Le Musée des Beaux-Arts de Berne accepterait l'héritage controversé

Le Musée des beaux-arts de Berne va annoncer lundi à Berlin s'il accepte ou non l'héritage controversé du collectionneur allemand Cornelius Gurlitt, estimé à plusieurs millions de francs. Les prétentions de la cousine du collectionneur sur le legs pourraient toutefois modifier la donne dans cette affaire délicate, aux ramifications internationales.

Vendredi, l'agence de presse allemande dpa annonçait que le Musée bernois va accepter l'héritage, en s'appuyant sur une source qualifiée de fiable, mais sans la nommer. Le Musée ne confirme pas.

"Nous ne confirmons en aucun cas cela", a déclaré la porte-parole du Musée des Beaux-Arts Ruth Gilgen. Elle a rappelé que les autorités allemandes et l'institution culturelle bernoise donneront lundi une conférence de presse à Berlin sur le sort des centaines d'oeuvres amassées par le collectionneur allemand.

Un rebondissement pourrait encore venir modifier la donne dans cette affaire. La cousine du collectionneur allemand a annoncé par la voix de son avocat avoir fait valoir son droit à l'héritage auprès du tribunal compétent en matière successorale.

Personne n'était dans l'immédiat atteignable au tribunal pour confirmer cette information. La cousine, Uta Werner, est soutenue dans sa démarche par ses enfants et des proches de son frère.

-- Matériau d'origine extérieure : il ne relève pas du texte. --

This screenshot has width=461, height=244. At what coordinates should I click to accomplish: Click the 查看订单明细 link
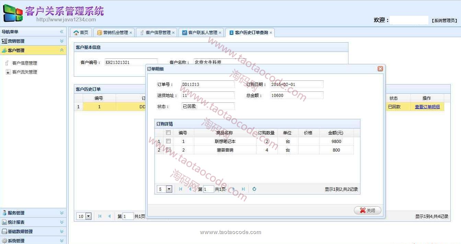pyautogui.click(x=427, y=107)
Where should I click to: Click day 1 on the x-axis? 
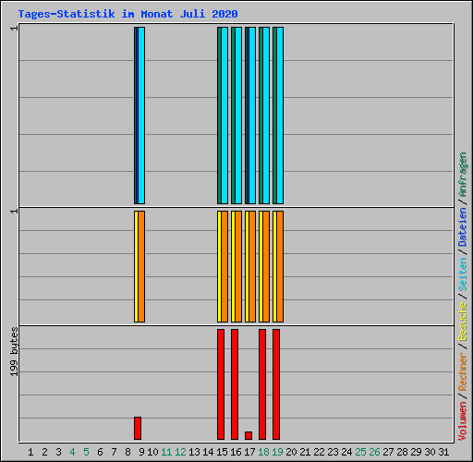(x=30, y=452)
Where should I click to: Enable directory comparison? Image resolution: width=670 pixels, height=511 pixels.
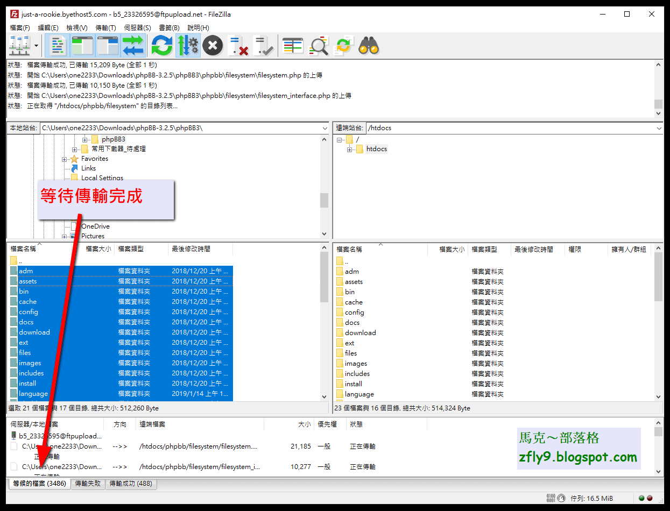(319, 45)
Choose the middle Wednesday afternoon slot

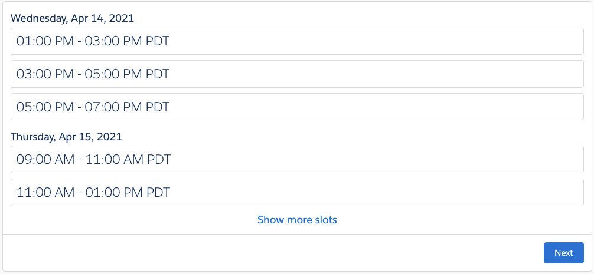coord(297,74)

Oeuvres probablement volées

La collection a été constituée par Hildebrand Gurlitt, marchand d'art en vue sous le régime nazi. Cornelius Gurlitt, son fils, a été au centre d'un violent débat sur les oeuvres d'art volées par les nazis. Il est mort le 6 mai dernier à Munich et a choisi le Musée des Beaux-Arts de Berne comme légataire universel.

La collection compte environ 1600 peintures, dessins et gravures. Il est probable qu'elle contienne des oeuvres d'art volées et spoliées, vendues bien en dessous de leur valeur réelle par leurs propriétaires en détresse durant la Deuxième Guerre mondiale.

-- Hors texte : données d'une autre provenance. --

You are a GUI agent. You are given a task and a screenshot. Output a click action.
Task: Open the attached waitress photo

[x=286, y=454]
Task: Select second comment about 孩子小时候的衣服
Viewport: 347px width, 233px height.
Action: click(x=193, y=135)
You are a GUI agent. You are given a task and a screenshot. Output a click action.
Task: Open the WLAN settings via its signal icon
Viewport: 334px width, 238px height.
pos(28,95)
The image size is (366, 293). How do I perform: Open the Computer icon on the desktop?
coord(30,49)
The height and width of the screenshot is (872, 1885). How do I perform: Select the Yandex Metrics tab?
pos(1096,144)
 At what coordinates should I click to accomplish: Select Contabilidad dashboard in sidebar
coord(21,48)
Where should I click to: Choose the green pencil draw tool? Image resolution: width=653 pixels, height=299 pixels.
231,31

En cas d'acceptation de l'héritage, le Musée bernois s'en tiendra aux principes de la déclaration de Washington, avait annoncé son directeur Matthias Frehner. Celle-ci prévoit l'identification et la restitution des oeuvres spoliées à d'éventuels ayants droit.

Chance et risques

Reste la question centrale: le musée bernois, financé par l'argent public, doit-il accepter la collection d'un marchand d'art d'Hitler? Certains voient cette opportunité comme une chance unique pour le musée et la Suisse, d'autres mettent en garde contre un cadeau empoisonné. Des experts font valoir que Berne aurait ainsi l'occasion de mettre en place des mesures de référence internationales pour le traitement des oeuvres d'art spoliées.

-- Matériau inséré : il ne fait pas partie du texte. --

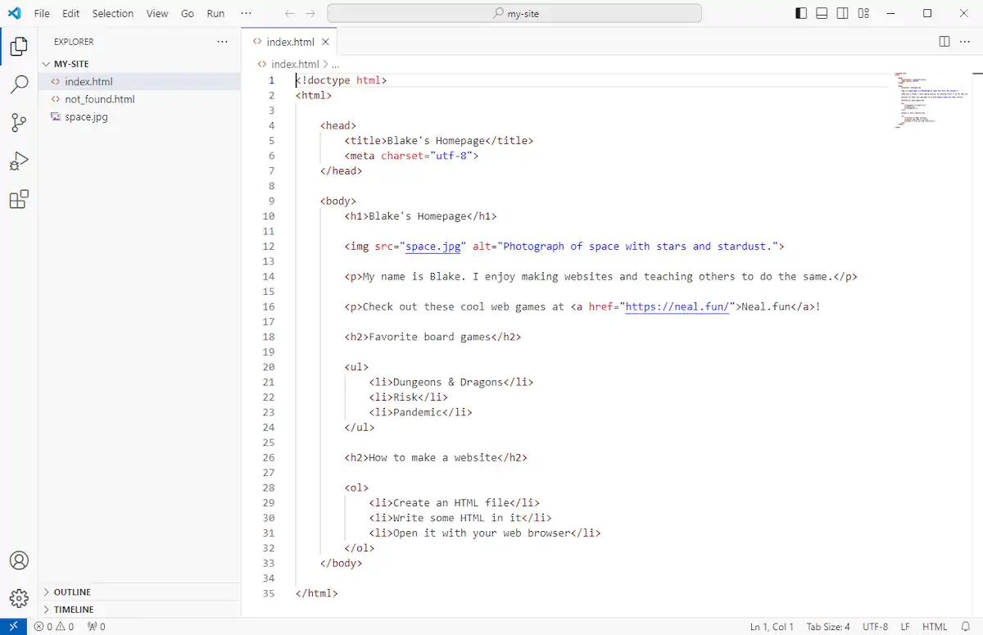
Task: Open the Extensions view
Action: tap(19, 199)
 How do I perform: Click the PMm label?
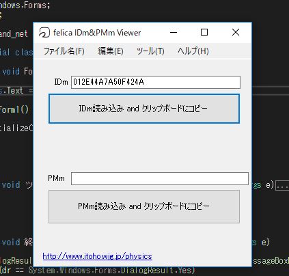[56, 178]
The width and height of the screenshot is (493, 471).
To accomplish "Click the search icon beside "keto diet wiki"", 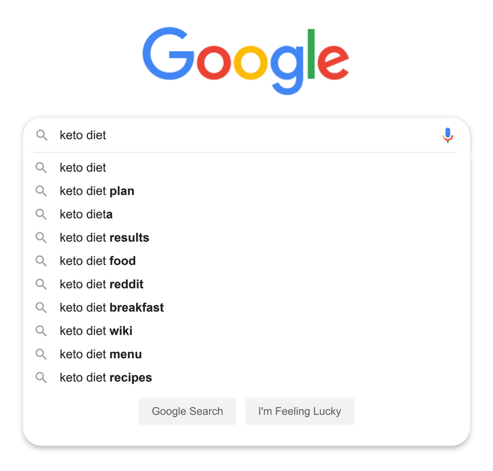I will point(41,331).
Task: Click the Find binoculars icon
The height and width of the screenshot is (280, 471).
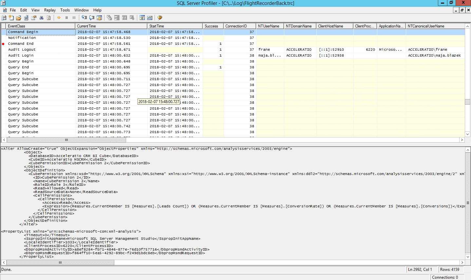Action: 41,18
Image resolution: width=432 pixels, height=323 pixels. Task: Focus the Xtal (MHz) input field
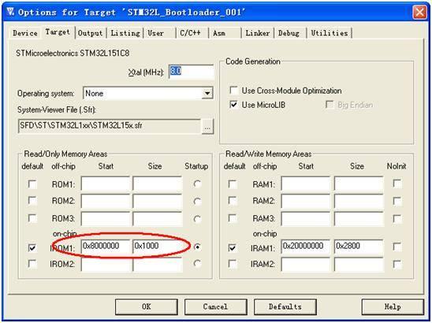click(x=192, y=72)
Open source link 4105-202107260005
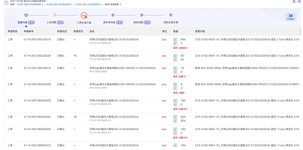This screenshot has height=150, width=303. 58,4
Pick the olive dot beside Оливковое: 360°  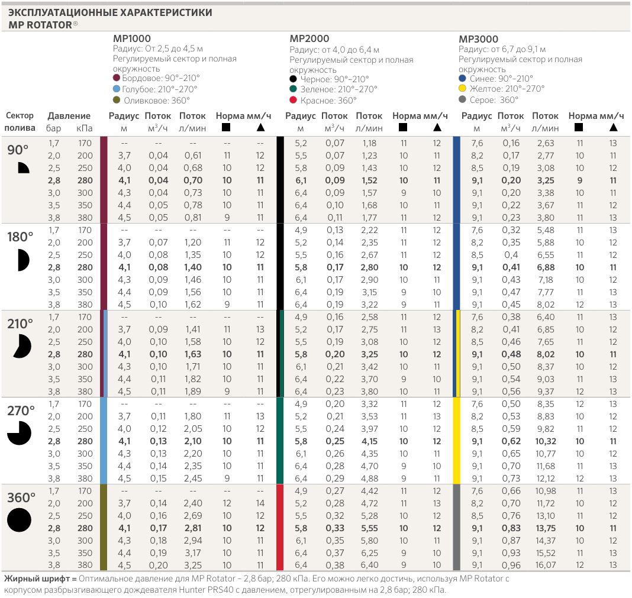pyautogui.click(x=117, y=100)
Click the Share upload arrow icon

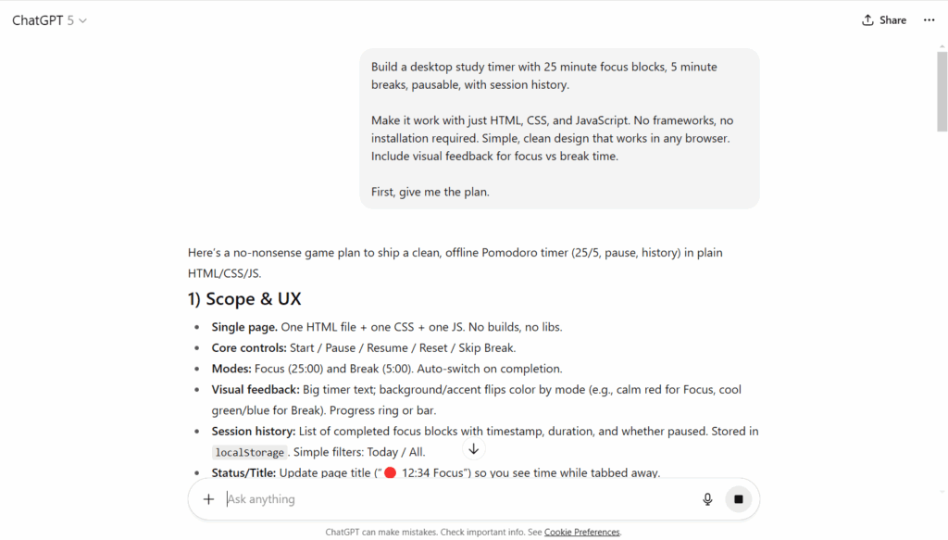pos(867,20)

Le président du Congrès juif mondial (CJM) a lui mis en garde il y a quelques semaines le musée de Berne. Ronald Lauder a évoqué "une avalanche de procès" en perspective en cas d'acceptation de l'héritage. Herbert Winter, président de la communauté israélite suisse, a au contraire déclaré qu'il serait plus sage que Berne accepte la collection.